*SELECTED PASSAGE*.

A wildcard certificate for *.domain.tld may be applied and work for all individually configured, specific (classic yunohost) subdomain setups. It would make it unnecessary to generating a separate certs for each subdomain, or having certs that list multiple subdomains.

But would yunohost have to actually be configured to respond (serve content or redirect) on every possible *.domain.tld address?

Related issue on GitHub : https://github.com/YunoHost/issues/issues/1292

I guess we could use the DNS challenge to create LE certificates for domains excluding subdomains, but this will need some research because the script we use at this time will not support DNS challenge.

This could be a different thing from handling wildcard domains, and be usefull for user experience. When someone have a LE cert for the main domain, every subdomain will use the same cert.

On the other hand, wi still need to support HTTP Challenge bevabecause some registrar don’t have a DNS API…

From what is written here, it seems not necessary to have a DNS API.

Looks as if it is enough to manually configure a wildcard domain in the DNS.

Plesk for example gives you the option to add wildcard LE certificates.

You simple Copy&Paste the ACME Verification Code to your Domain records, wait some minutes, hit refresh and thats it.

I’m playing currently with my yunohost setup, and I have 9 (2x) subdomains…

The link you refer is about having a wildcard domain, not a wildcard certificate.

*DATA*.
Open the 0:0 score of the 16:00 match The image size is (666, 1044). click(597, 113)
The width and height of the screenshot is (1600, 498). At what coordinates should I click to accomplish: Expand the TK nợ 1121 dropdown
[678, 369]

*THE TASK*. Can you reproduce, word for word, everything in the wildcard certificate discussion above from "Plesk for example" down to "and thats it."?

*WRITTEN REPLY*.
Plesk for example gives you the option to add wildcard LE certificates.

You simple Copy&Paste the ACME Verification Code to your Domain records, wait some minutes, hit refresh and thats it.